No se asusten, no les voy a aburrir con mis aventuras y desventuras romanas de estos días, sino voy a hablarles de la vida de otro toledano que desarrolló una labor extraordinaria en la Roma renacentista, y que, como tantos otros personajes de nuestra historia, ha caído en el más absoluto de los olvidos. Me refiero a Pedro Chacón, teólogo, latinista, arqueólogo y matemático. Un típico humanista del Renacimiento, sin duda alguna.
Nació en Toledo en 1520. Marchó a Salamanca, donde fue ordenado sacerdote. Impartió clases en la universidad salmantina, y en su círculo de amistades encontramos figuras como fray Luis de León, Francisco Salinas o Arias Montado, la élite intelectual de una ciudad en la que abundaban grandes figuras, en aquellos espléndidos años para la cultura española. Publicó, a instancias del papa Pío V, una historia de dicha universidad, obra que le abrió las puertas de Roma, donde se establecería hacia 1572.
En la capital del orbe católico, Pedro Chacón colaboró en la revisión del calendario juliano a petición del papa Gregorio XIII, dando lugar al que hoy nos rige. En Roma continuó una intensa labor de escritura, manteniendo contacto epistolar con algunos de los grandes intelectuales de la época, cartas en las que reflexionaba sobre cuestiones políticas, religiosas o culturales.
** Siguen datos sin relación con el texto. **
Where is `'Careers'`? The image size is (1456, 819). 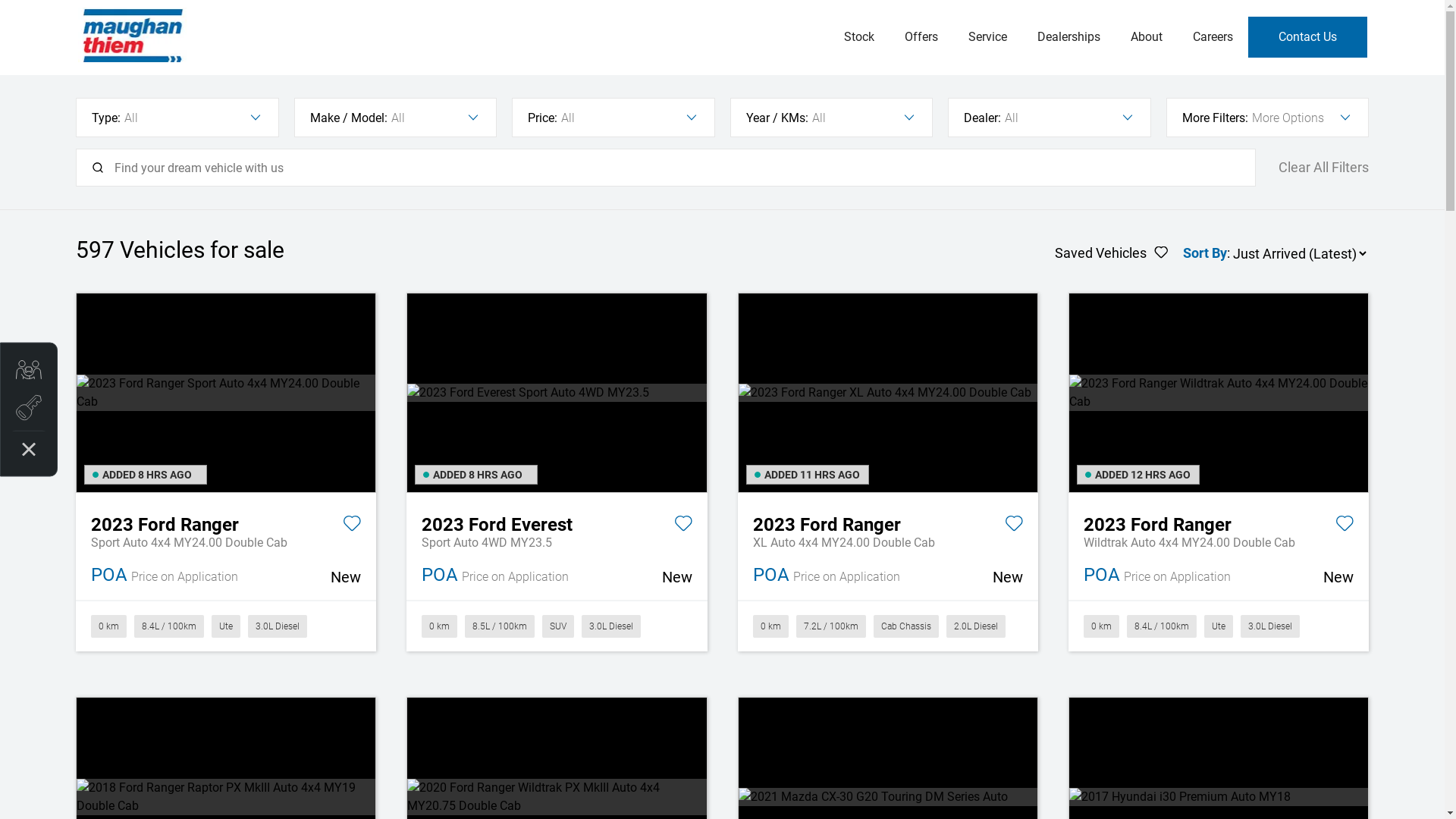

Entre sus escritos, redactados en latín, lengua que defendía como vehículo de cultura, no sólo encontramos obras científicas, como las referentes a las correcciones del calendario o sobre cuestiones de Derecho, comentando el Decreto de Graciano, sino que tiene una muy curiosa, De Triclinio, una verdadera guía gastronómica y cultural sobre cómo los romanos comían, desde los platos, los vinos, la forma de poner la mesa, los invitados e incluso la música, siendo una de sus obras más célebres. Hizo también comentarios bíblicos y patrísticos.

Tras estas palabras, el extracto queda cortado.